Schoolchildren across Finland went on strike several times in early 2019. Inspired by the Swedish teenage activist Greta Thunberg, they met in dozens of cities and towns to demand action on climate change.
“Our seventh-graders wanted to go, and even made posters,” says Lauri Aho, a geography teacher at Sakarinmäki School, east of Helsinki. “It’s good that they want to be there. They know a lot already, but I’m not sure they understand all the issues yet.”
What can be done
A portion of Aho’s job is to make sure the students understand the effects of climate change, how and why it is happening, and what can be done about it. Part of this education is traditional schoolwork using dedicated textbooks, but Finnish kids also get more hands-on training.
“Everyone recycles here,” Aho says, pointing to bins in his classroom. “Our ninth-graders took a field trip to a power station to understand how energy is created. We also had a conference, with different teams representing different nations. They researched the environmental policies of their countries and then debated to get an international treaty like the Paris Agreement.”
Climate change in every subject
Teaching about climate change is already important in the Finnish education system, and a new climate studies programme is being developed with the idea that climate change should be part of every subject. Some NGOs have developed climate change and circular economy material that can be used as teachers see fit.
This happens in every Finnish school, but the students at Sakarinmäki School have an advantage: their building has its own supply of renewable energy, which they can study.
“About 80 percent of our energy consumption is from renewables,” says vice-principal Antti Kervinen. “We have solar panels and geothermal heating. We also use bio-oil, but this is only necessary in the winters. Yesterday it was sunny, and 100 percent of our power came from solar energy.”
Seeing energy IRL
The students and staff can see their energy production in real time on screens in the hallways. It is shown in typical kilowatt fashion, but also as the equivalent number of warm showers so it is more understandable. This information is incorporated into the school’s curriculum.
“Students learn how to calculate percentages using our school’s energy statistics, such as what percent of our power came from different sources,” says math teacher Heikki Hölttä. “It is also used in physics and chemistry.”
The students are interested in climate change and what they can do about it. A recent survey found that Finnish children and teens increasingly name climate change as a major worry.
“I would have gone to the protests if I had known about it, but I was here taking a maths test,” says Olivia, a ninth-grader. “Greta Thunberg is brave, and it is important to share this information.”

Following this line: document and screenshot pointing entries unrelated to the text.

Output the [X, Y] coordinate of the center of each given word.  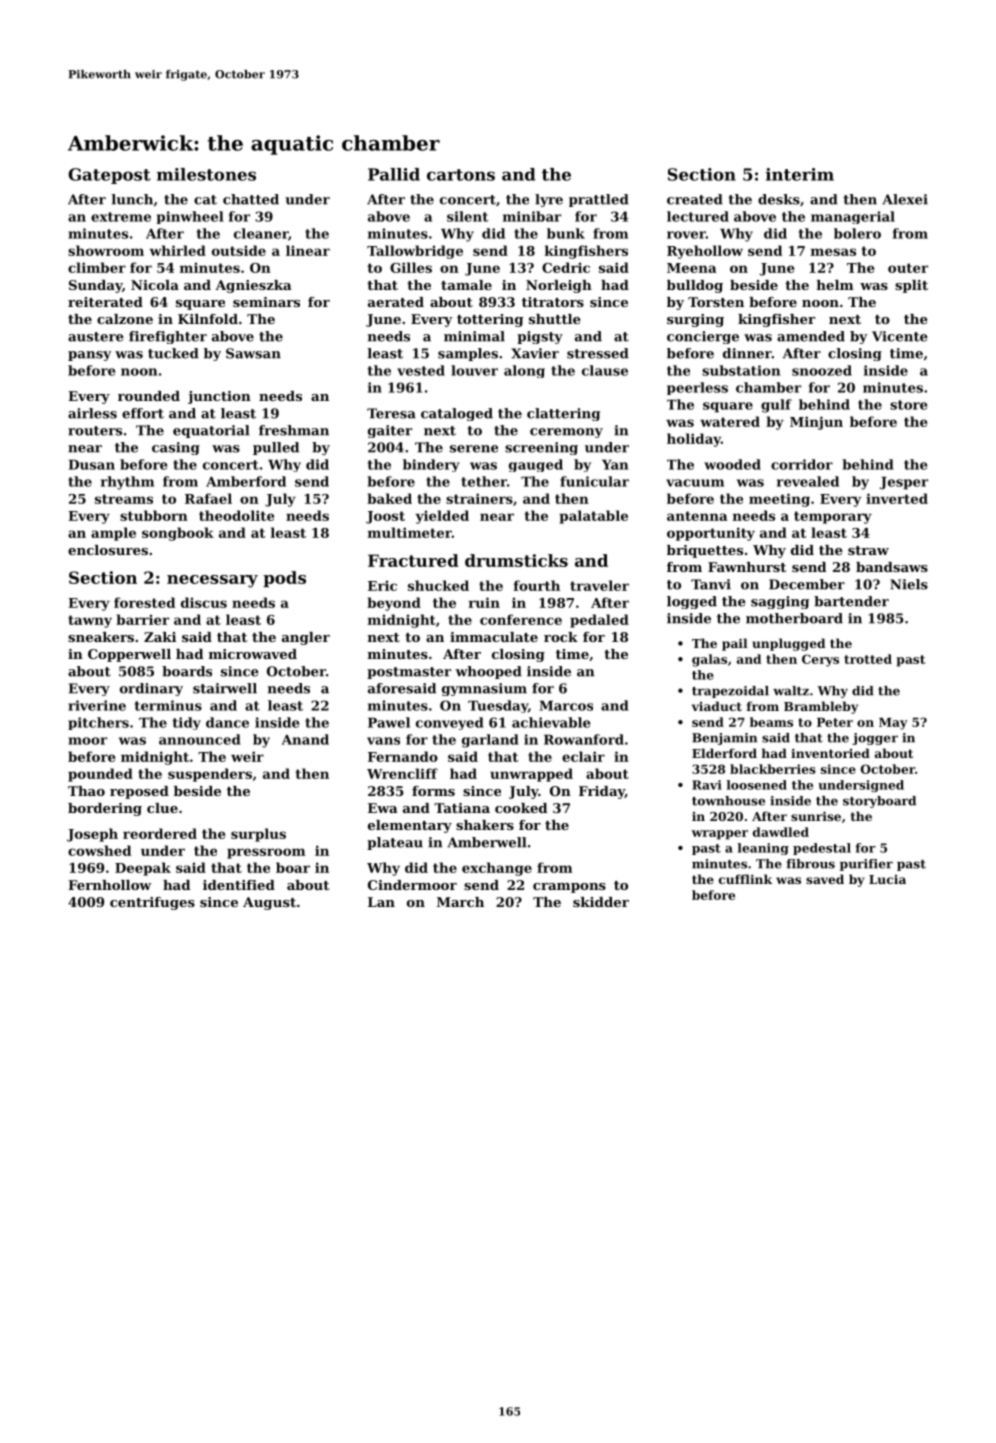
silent [467, 216]
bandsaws [892, 567]
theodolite [236, 515]
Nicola [155, 285]
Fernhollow [109, 885]
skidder [601, 902]
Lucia [887, 879]
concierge [703, 337]
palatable [593, 517]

Olivia praises the environmental education she has received at Sakarinmäki and says that school is her main source of information on climate change.
“I’ve probably learned more online,” counters Laura, also a ninth-grader. “I watch a lot of documentaries about the environment.”
The teachers encourage such independent learning, and in fact some projects require it. Aho explains that they also take the time to teach about different sources and how to determine their reliability, because fake news abounds online.
“Some students are very active about climate change, but others are more passive,” says ninth-grader Iisa. “I do what I can, like recycle, always turn off lights when I don’t need them, and eat more vegetarian food at school and at home, but I’m only one person. We look at big countries and wonder why they aren’t doing more.”